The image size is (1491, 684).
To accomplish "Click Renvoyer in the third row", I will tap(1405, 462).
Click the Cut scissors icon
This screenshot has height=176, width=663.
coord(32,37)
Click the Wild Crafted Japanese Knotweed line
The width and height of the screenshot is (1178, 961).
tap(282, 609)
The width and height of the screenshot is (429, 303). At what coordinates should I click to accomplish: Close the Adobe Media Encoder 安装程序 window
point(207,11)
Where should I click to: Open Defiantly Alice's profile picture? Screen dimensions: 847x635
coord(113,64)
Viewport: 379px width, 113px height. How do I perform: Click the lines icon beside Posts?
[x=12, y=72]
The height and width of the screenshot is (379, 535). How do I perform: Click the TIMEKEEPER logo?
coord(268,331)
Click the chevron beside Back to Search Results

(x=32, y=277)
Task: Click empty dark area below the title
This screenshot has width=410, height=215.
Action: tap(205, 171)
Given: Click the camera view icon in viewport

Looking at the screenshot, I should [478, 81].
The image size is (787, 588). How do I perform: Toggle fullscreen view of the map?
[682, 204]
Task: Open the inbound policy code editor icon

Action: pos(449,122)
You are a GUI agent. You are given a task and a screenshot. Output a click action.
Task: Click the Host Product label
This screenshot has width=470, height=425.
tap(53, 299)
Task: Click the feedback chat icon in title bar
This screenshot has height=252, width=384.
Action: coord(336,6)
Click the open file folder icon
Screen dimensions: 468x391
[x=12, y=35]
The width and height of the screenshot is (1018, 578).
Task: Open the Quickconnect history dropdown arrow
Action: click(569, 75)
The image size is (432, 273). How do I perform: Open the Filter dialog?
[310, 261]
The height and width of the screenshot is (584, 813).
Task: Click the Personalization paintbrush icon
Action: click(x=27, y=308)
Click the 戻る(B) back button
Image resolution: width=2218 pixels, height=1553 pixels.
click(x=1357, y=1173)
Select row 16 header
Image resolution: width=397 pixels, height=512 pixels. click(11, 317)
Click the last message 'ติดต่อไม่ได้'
──────
= Written request =
Output as a JSON list of strings the stretch of entries above from the line containing "The image size is (432, 273)." through the end of the entries, both ends included, one string per line and blank lines omitted.

= Task result =
[
  "The image size is (432, 273). How do I perform: Open the Filter dialog?",
  "[310, 261]",
  "The height and width of the screenshot is (584, 813).",
  "Task: Click the Personalization paintbrush icon",
  "Action: click(x=27, y=308)",
  "Click the 戻る(B) back button",
  "Image resolution: width=2218 pixels, height=1553 pixels.",
  "click(x=1357, y=1173)",
  "Select row 16 header",
  "Image resolution: width=397 pixels, height=512 pixels. click(11, 317)",
  "Click the last message 'ติดต่อไม่ได้'"
]